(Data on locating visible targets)
━━━━━━━━━━

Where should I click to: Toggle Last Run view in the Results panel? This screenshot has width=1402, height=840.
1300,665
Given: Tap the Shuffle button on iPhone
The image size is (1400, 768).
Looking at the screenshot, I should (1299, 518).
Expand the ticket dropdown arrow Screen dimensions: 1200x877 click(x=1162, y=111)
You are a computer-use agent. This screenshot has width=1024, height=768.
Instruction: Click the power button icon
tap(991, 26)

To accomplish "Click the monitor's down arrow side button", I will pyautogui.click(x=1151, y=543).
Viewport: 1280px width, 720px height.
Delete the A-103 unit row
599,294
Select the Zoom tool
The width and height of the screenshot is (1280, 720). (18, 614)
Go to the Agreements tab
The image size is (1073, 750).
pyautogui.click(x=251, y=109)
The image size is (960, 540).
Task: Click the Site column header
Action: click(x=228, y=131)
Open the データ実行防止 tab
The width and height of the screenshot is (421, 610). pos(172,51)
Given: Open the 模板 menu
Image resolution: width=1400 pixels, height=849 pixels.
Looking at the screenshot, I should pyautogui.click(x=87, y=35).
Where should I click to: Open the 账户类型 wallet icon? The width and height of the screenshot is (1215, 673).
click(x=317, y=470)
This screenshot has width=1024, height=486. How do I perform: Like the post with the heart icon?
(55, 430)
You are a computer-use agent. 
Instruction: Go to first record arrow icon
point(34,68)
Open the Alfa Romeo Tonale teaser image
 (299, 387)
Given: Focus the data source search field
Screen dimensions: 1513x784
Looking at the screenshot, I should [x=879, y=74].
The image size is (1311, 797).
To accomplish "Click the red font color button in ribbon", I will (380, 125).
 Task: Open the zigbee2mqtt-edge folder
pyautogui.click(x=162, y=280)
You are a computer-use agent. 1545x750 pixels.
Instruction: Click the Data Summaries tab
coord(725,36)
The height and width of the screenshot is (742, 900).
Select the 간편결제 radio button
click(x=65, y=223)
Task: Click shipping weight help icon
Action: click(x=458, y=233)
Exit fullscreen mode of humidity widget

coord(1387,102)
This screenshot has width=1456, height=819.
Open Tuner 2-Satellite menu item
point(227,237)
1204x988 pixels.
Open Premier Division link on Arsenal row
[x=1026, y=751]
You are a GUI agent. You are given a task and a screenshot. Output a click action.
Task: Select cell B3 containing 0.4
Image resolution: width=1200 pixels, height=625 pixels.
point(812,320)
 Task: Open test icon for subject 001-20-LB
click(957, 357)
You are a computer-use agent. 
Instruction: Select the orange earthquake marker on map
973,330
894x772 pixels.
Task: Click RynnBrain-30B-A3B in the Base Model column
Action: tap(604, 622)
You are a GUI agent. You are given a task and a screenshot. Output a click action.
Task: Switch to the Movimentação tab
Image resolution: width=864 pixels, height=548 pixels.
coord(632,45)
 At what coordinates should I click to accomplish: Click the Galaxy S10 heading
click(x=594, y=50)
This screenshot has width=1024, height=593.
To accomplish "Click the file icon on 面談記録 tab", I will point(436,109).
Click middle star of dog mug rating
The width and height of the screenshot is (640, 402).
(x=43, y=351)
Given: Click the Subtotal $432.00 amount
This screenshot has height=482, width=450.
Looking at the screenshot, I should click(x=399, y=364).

━━━━━━━━━━

### PROMPT
Reproduce the data word for word, starting at its first line and ending with the line that contains "will (380, 125).".

### EXERCISE OUTPUT
Where should I click to: Toggle Last Run view in the Results panel? This screenshot has width=1402, height=840.
1300,665
Given: Tap the Shuffle button on iPhone
The image size is (1400, 768).
Looking at the screenshot, I should (1299, 518).
Expand the ticket dropdown arrow Screen dimensions: 1200x877 click(x=1162, y=111)
You are a computer-use agent. This screenshot has width=1024, height=768.
Instruction: Click the power button icon
tap(991, 26)

To accomplish "Click the monitor's down arrow side button", I will pyautogui.click(x=1151, y=543).
Viewport: 1280px width, 720px height.
Delete the A-103 unit row
599,294
Select the Zoom tool
The width and height of the screenshot is (1280, 720). (18, 614)
Go to the Agreements tab
The image size is (1073, 750).
pyautogui.click(x=251, y=109)
The image size is (960, 540).
Task: Click the Site column header
Action: click(x=228, y=131)
Open the データ実行防止 tab
The width and height of the screenshot is (421, 610). pos(172,51)
Given: Open the 模板 menu
Image resolution: width=1400 pixels, height=849 pixels.
Looking at the screenshot, I should pyautogui.click(x=87, y=35).
Where should I click to: Open the 账户类型 wallet icon? The width and height of the screenshot is (1215, 673).
click(x=317, y=470)
This screenshot has width=1024, height=486. How do I perform: Like the post with the heart icon?
(55, 430)
You are a computer-use agent. 
Instruction: Go to first record arrow icon
point(34,68)
Open the Alfa Romeo Tonale teaser image
 (299, 387)
Given: Focus the data source search field
Screen dimensions: 1513x784
Looking at the screenshot, I should [x=879, y=74].
The image size is (1311, 797).
To accomplish "Click the red font color button in ribbon", I will (380, 125).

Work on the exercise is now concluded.